Cómo hacer para que los hermanos se quieran
El vínculo entre hermanos es muy importante, ya que es un ser de la misma “sangre” y ocupa un lugar significativo en la vida de una persona. Sin embargo suele adquirir diferentes roles: podrá ser un amigo, un rival, un confidente, un ejemplo a seguir o un consejero; pero siempre será especial. Ten en cuenta estos consejos para conseguir que los hermanos se quieran.

Procura que no haya conflictos entre ellos, es cuestión de proponértelo y actuar en consecuencia. Procura que estén avenidos, que compartan cosas con todos los miembros de la familia, que entiendan las normas, responsabilidades y concesiones. De esta manera lograrás reducir notablemente las peleas o discusiones que pudieran surgir entre los hermanos.

No lo conivertas todo en un grama, acepta los conflictos, no los sanciones. El conflicto entre hermanos es algo inevitable de la vida familiar.
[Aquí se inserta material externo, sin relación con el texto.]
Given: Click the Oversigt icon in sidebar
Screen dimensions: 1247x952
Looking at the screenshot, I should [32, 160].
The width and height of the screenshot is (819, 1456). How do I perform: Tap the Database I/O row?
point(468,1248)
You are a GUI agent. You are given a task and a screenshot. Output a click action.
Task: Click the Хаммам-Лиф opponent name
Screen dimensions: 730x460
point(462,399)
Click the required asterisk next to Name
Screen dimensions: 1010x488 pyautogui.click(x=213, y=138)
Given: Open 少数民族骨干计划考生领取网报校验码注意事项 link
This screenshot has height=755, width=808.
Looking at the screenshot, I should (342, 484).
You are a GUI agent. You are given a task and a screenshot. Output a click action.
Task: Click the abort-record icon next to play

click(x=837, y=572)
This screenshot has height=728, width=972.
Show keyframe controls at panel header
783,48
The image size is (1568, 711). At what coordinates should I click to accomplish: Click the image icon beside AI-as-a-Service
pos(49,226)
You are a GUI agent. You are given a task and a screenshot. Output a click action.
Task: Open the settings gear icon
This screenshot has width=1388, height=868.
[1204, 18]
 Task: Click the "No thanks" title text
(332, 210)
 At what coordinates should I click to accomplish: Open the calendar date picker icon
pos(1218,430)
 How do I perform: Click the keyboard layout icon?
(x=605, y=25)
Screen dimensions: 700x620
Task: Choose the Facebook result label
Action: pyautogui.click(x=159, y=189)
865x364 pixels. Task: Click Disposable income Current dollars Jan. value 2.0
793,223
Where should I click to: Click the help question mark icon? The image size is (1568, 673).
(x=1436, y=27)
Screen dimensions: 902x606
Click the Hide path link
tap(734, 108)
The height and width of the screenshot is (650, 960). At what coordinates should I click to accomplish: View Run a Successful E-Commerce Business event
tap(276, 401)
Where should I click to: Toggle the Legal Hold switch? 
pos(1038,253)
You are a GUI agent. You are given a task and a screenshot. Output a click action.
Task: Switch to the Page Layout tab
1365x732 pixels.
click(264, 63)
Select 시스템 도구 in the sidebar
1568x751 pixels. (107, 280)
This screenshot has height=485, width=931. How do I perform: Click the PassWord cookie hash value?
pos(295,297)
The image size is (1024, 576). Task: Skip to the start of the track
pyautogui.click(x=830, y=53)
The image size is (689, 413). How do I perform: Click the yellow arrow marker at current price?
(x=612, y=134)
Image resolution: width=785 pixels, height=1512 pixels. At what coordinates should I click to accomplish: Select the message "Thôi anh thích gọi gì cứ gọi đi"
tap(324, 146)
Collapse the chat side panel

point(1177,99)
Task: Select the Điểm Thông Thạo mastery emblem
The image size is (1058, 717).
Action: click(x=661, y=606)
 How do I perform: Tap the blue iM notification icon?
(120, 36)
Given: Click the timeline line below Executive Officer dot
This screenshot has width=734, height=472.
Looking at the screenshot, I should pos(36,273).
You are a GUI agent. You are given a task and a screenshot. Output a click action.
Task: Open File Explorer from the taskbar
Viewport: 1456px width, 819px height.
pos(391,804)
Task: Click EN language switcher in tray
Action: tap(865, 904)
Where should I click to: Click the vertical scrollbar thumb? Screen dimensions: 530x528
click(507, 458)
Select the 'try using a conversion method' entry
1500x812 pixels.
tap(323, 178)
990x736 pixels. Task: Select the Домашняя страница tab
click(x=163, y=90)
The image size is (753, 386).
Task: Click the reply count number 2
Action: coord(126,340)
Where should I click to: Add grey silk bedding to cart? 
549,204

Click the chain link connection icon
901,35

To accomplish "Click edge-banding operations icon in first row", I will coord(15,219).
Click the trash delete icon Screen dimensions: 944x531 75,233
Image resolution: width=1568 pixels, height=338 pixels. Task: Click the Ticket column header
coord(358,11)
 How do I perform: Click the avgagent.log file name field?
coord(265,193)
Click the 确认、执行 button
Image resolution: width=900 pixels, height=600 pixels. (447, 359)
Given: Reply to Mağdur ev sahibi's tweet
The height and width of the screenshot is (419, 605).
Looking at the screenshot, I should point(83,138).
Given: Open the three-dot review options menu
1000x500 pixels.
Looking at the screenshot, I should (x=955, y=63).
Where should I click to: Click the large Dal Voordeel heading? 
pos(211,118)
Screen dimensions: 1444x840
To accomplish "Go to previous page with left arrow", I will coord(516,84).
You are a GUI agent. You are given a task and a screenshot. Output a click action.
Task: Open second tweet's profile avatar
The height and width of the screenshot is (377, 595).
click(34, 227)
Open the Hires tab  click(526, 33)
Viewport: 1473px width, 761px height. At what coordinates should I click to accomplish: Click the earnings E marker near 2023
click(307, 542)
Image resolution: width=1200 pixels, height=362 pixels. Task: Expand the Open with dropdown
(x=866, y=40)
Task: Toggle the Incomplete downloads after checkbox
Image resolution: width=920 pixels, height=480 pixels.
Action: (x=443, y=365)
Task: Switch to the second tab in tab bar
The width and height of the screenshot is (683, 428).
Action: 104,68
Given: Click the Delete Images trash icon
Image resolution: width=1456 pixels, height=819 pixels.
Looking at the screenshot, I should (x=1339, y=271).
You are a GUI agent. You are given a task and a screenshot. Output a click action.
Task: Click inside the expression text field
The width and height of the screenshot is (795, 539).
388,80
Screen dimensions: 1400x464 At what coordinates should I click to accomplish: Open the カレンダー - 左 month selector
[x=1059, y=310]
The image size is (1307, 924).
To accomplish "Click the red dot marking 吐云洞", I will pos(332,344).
Sin embargo, puedes ayudar notablemente en la relación entre tus hijos si les haces entender que es normal tener puntos de vista distintos, incluso con las personas que más queremos. Además puedes proponerles la búsqueda de maneras para expresar sus pensamientos y sentimientos personales sin llegar a extremos.

Fomenta situaciones y actividades que motiven el compartir, ya sean momentos o juguetes. Las relaciones se construyen por compartir todo tipo de momentos placenteros. Realiza viajes o paseos en familia, promueve la práctica de algún deporte o planifica cualquier actividad que motive el compartir. También es importante no entrar nunca en comparaciones, ya que suelen causar desánimo y competencia. Cada uno de tus hijos es único, por ello la comparación sólo facilitará las peleas entre ellos.

Es bueno que se cuiden entre ellos, lo que no siempre es fácil de obtener. Es algo que tiene que salir de ellos, porque forma parte del amor que sienten. A medida que son mayores verás como son más solidarios y las peleas disminuyen, cuando tengas confanza en llos puedes probar con dejarlos volver solos de algunos lugares, que vayan juntos a comprar algo para el almuerzo o que realicen cualquier actividad que los una y que les permita sentirse responsables de sus actos.

Respeta sus diferencias: cada uno es especial. Para consolidar una saludable individualidad en tus hijos, trátalos como lo que son, únicos. Dedícales un tiempo exclusivo a cada uno, en el cual puedas compartir sus alegrías, intereses o miedos. Adapta tus expresiones afectivas, discurso y estilo a las necesidades de cada uno de tus hijos.